Work task: Please copy, exactly and with no pictures, only the lines from the one containing "Go back to Search Results" through the last line of the records.

>>>

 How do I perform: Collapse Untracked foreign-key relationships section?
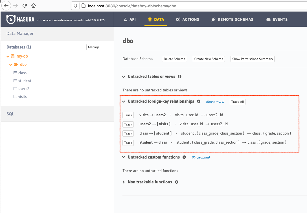[124, 101]
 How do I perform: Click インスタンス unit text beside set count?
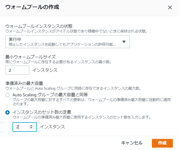pyautogui.click(x=52, y=127)
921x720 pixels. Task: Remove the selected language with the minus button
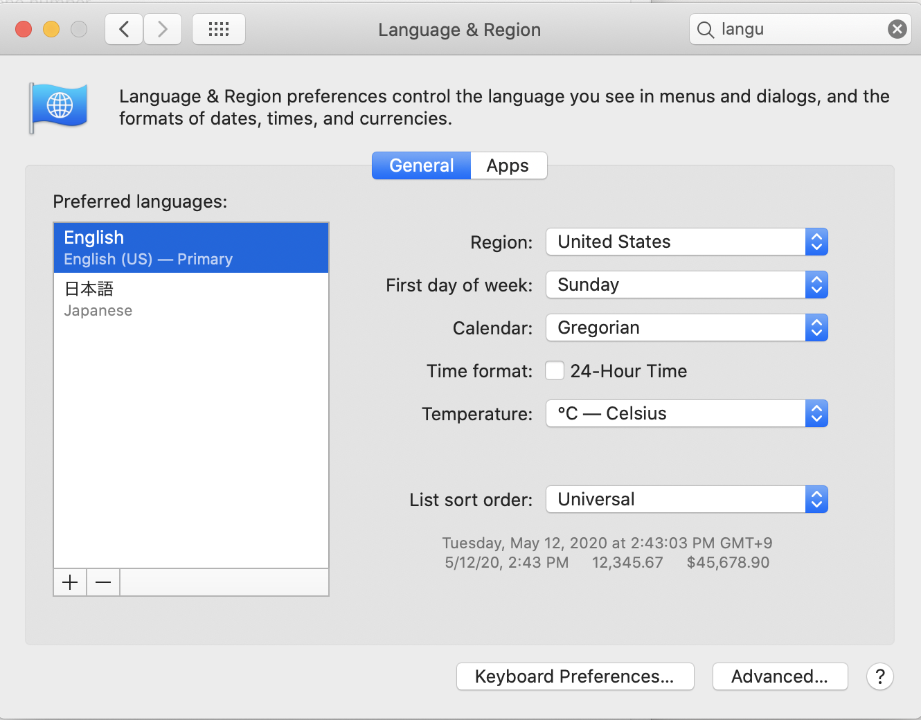[x=103, y=582]
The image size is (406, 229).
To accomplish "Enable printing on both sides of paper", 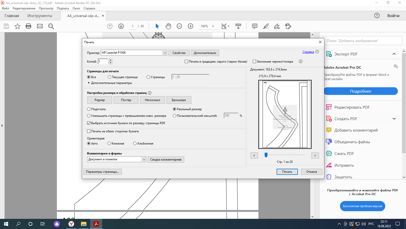I will click(x=89, y=131).
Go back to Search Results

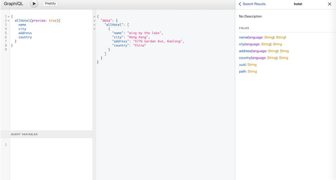pos(252,4)
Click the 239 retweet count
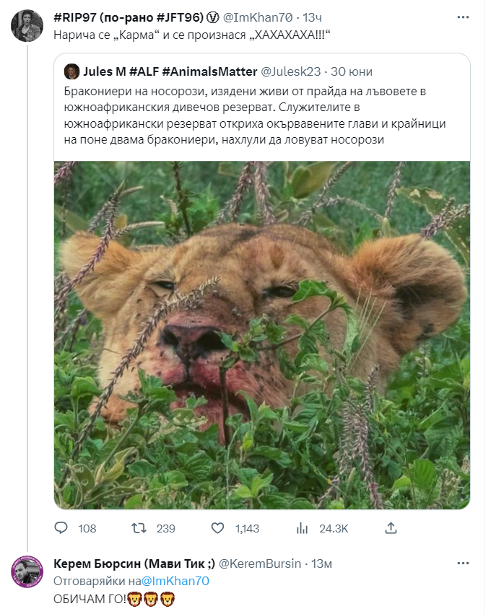Viewport: 491px width, 614px height. (166, 528)
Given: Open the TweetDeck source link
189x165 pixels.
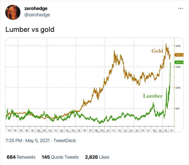Looking at the screenshot, I should point(65,141).
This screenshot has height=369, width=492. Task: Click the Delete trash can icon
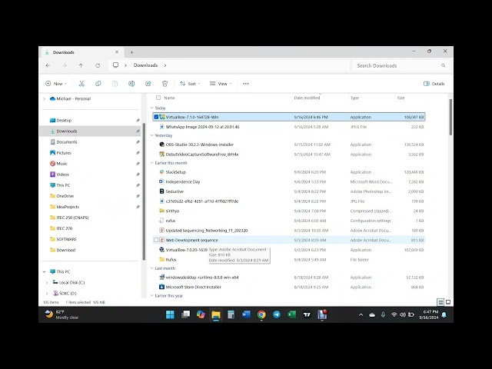pos(165,84)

<<<

Answer to the exercise:
Go back to Search Results

pos(252,4)
Click the 239 retweet count
Viewport: 491px width, 614px height. (166, 528)
Given: Open the TweetDeck source link
189x165 pixels.
Looking at the screenshot, I should point(65,141).
This screenshot has height=369, width=492. Task: Click the Delete trash can icon
pos(165,84)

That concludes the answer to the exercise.